**Given request:** Retype the part of the records that opens with the line containing "You are a computer-use" and closes with the line containing "Image resolution: width=1002", leaving out the pictures.

---------- Supplied records

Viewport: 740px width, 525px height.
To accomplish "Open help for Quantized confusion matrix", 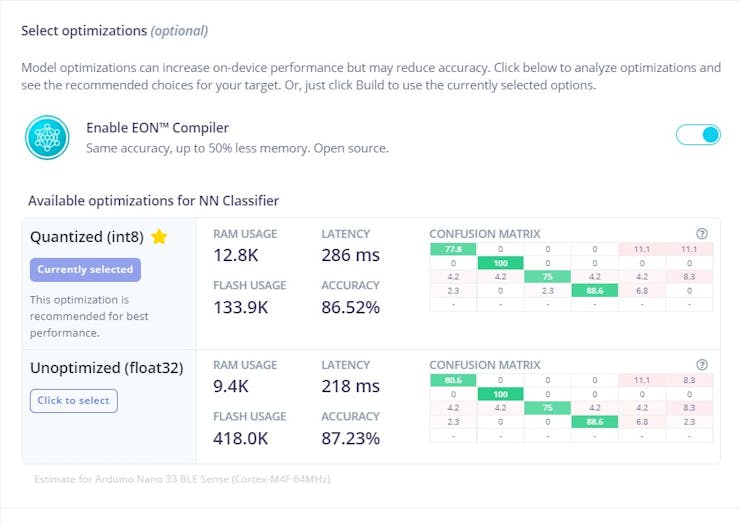I will (x=702, y=234).
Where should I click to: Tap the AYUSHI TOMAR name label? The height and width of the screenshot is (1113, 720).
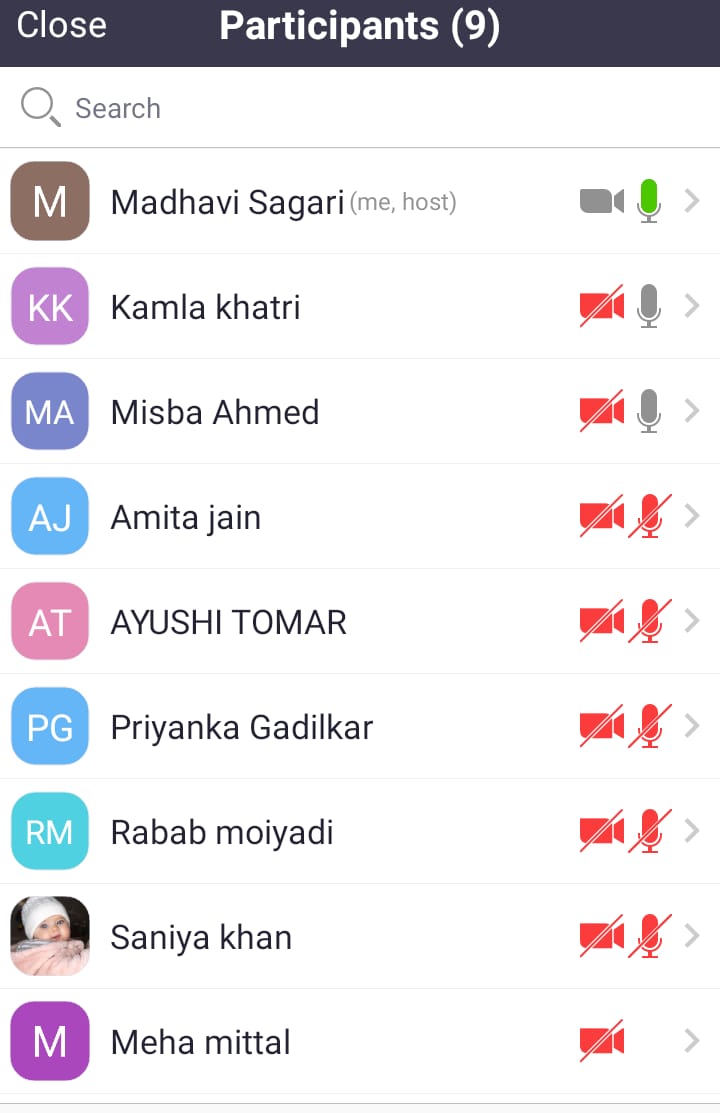(228, 623)
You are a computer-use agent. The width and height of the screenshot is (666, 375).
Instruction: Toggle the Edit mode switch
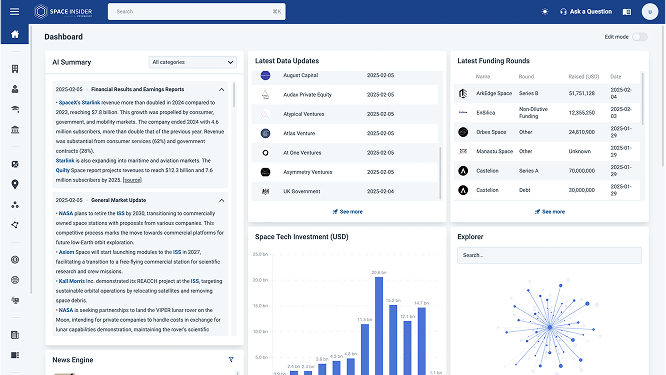point(640,37)
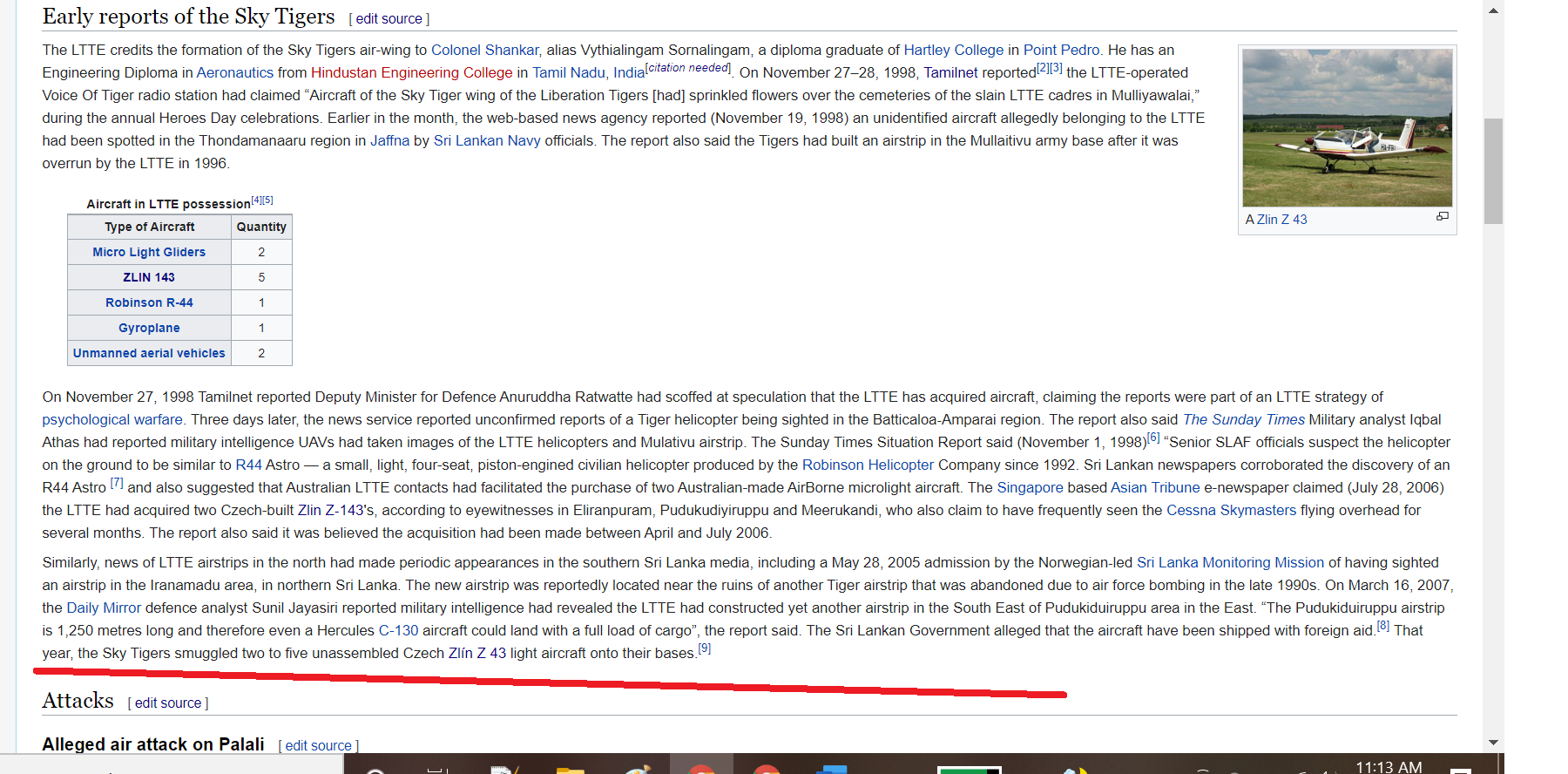The width and height of the screenshot is (1568, 774).
Task: Click the enlarge icon under the Zlin image
Action: click(x=1442, y=216)
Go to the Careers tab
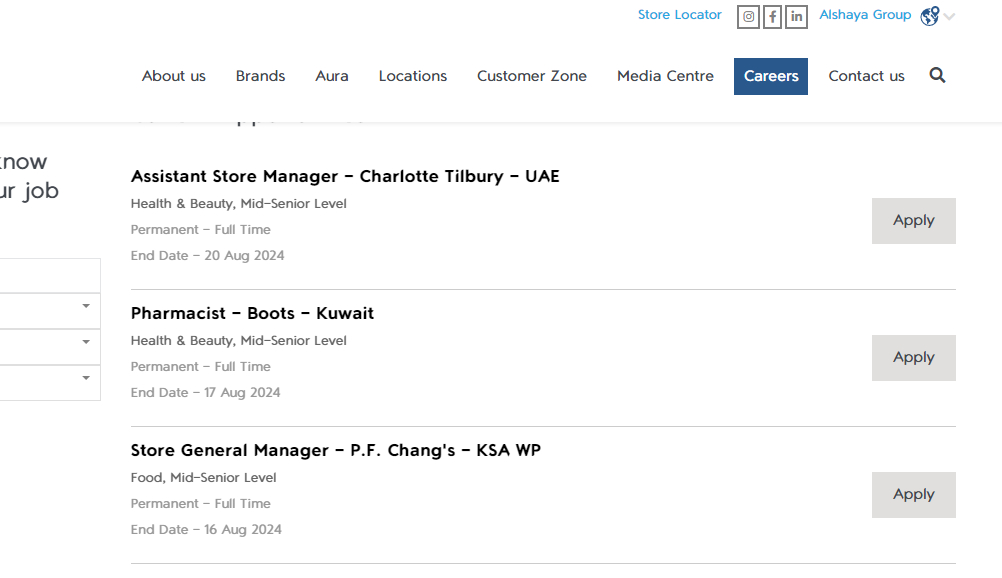Image resolution: width=1002 pixels, height=578 pixels. [771, 76]
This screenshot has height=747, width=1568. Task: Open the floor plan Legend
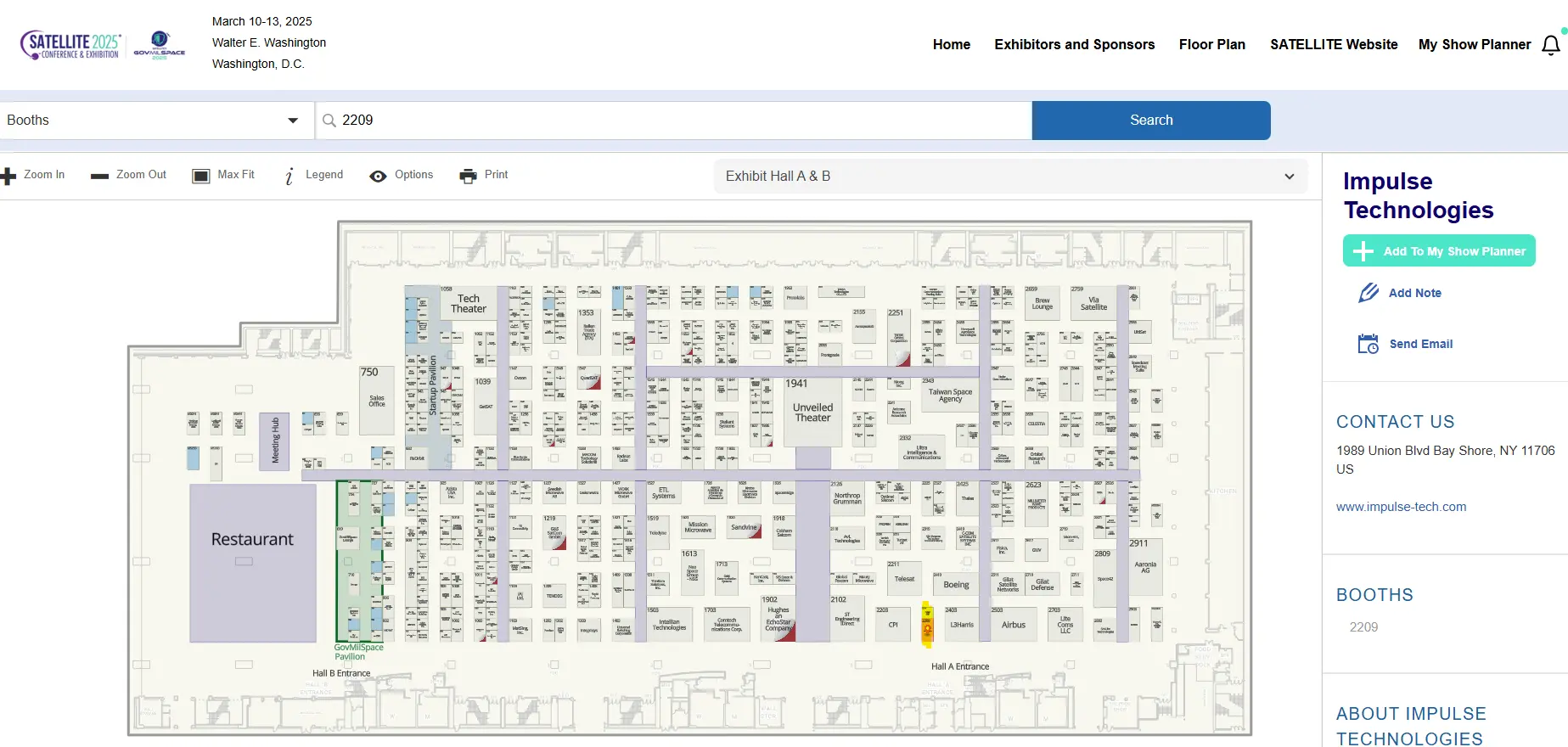(289, 176)
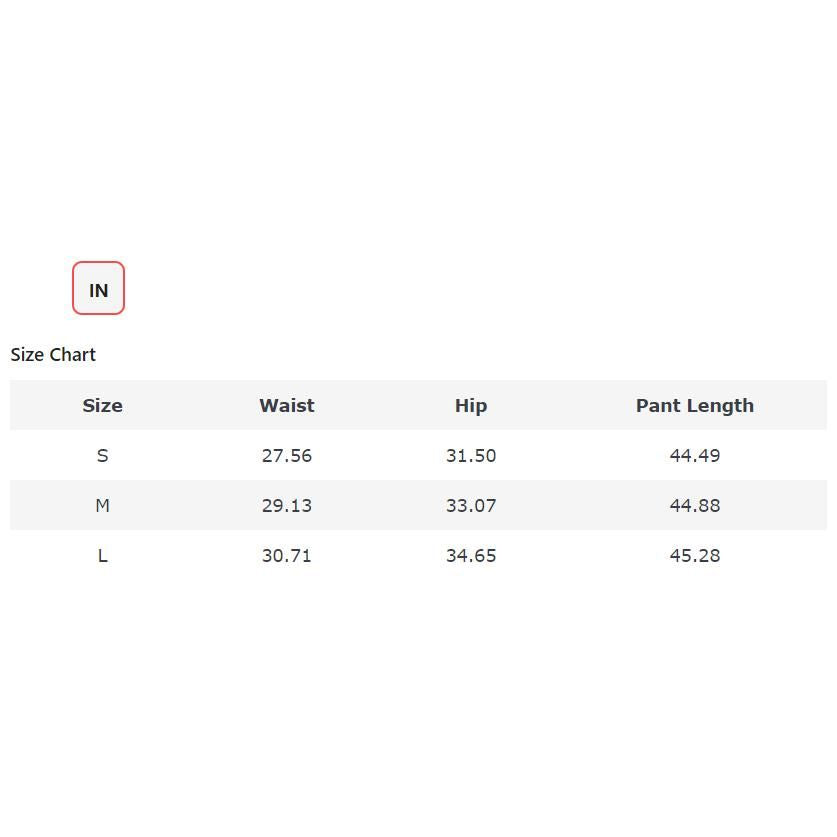
Task: Select pant length value 44.88
Action: (x=694, y=506)
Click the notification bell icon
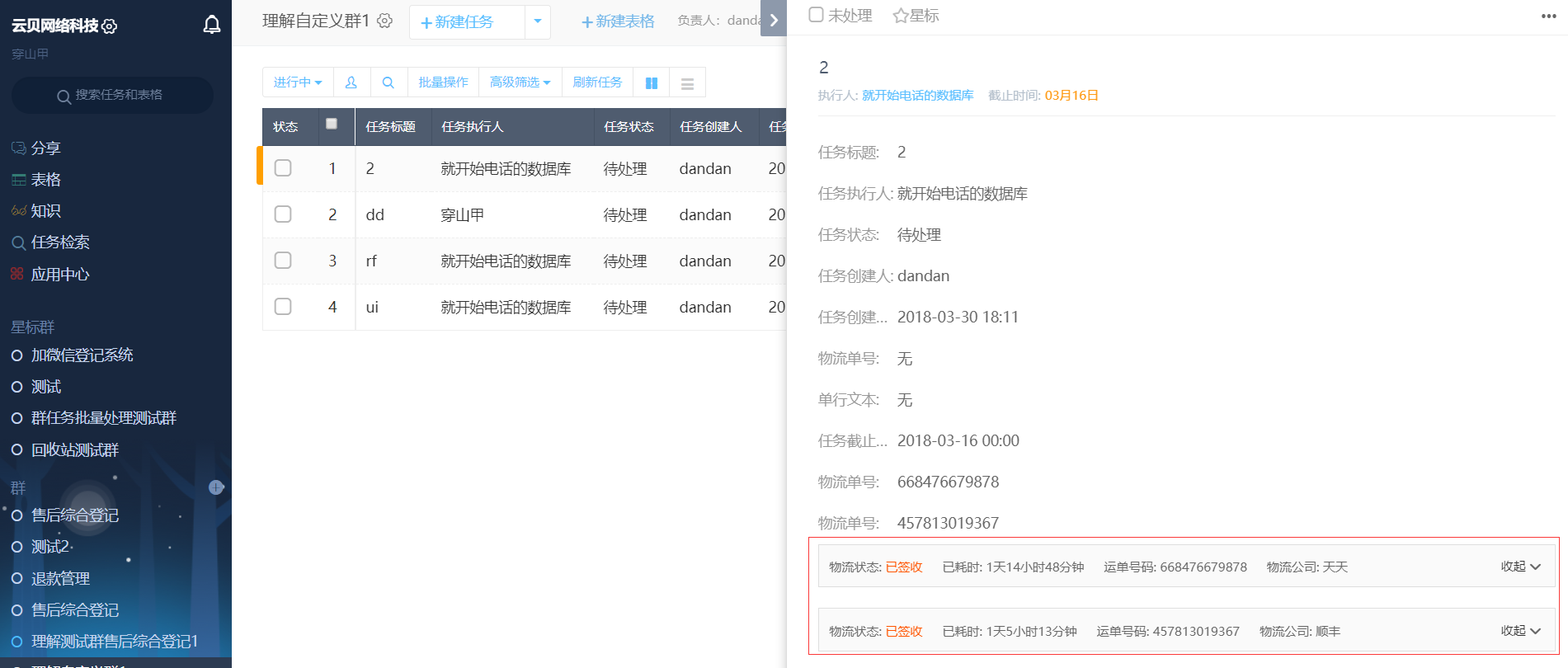Image resolution: width=1568 pixels, height=668 pixels. pyautogui.click(x=212, y=25)
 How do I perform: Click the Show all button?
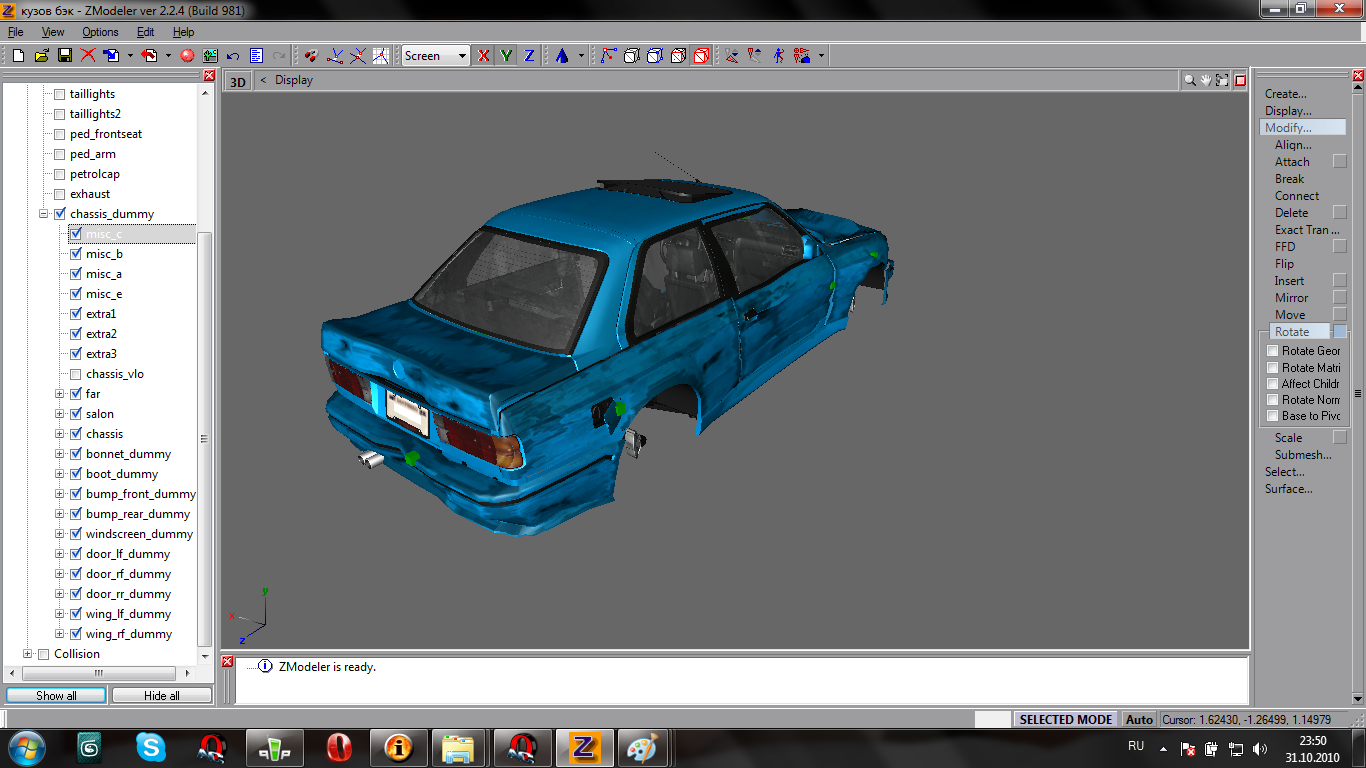pos(56,696)
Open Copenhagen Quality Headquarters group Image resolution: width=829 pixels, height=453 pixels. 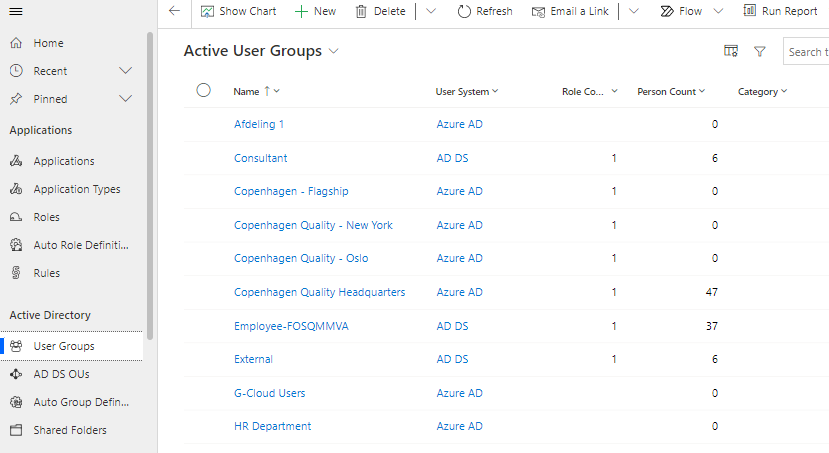pyautogui.click(x=319, y=292)
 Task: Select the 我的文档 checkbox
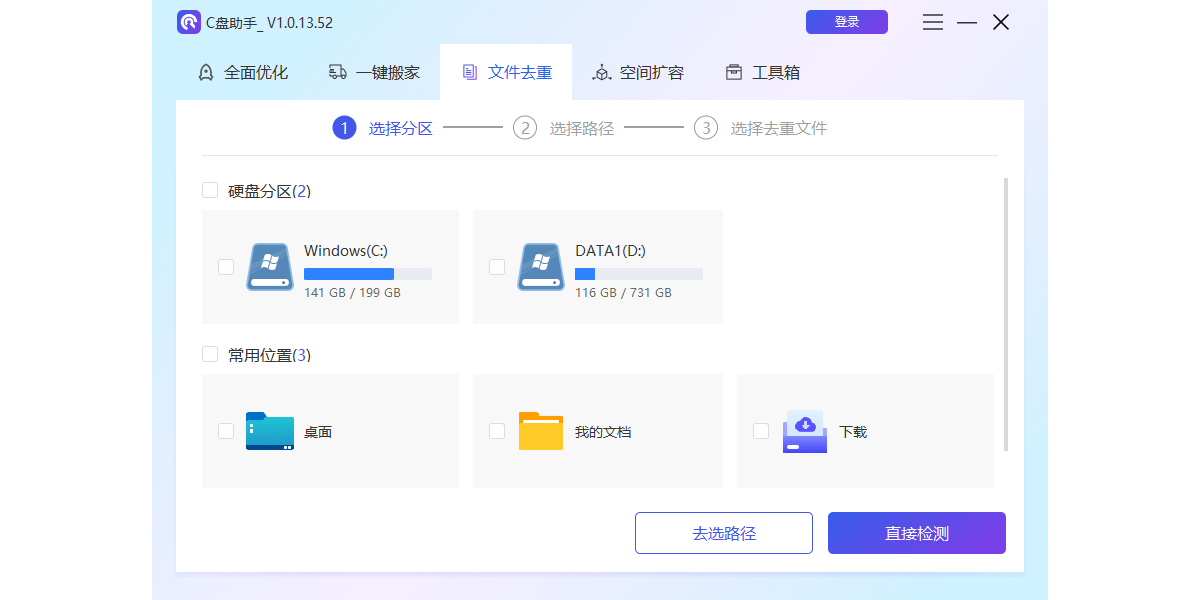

--------------------

**Final result:**
You are a computer-use agent. The width and height of the screenshot is (666, 375).
Instruction: Toggle the Edit mode switch
point(640,37)
The width and height of the screenshot is (1568, 774).
Task: Click the enlarge icon under the Zlin image
Action: click(x=1442, y=216)
Go to the Careers tab
Image resolution: width=1002 pixels, height=578 pixels. [771, 76]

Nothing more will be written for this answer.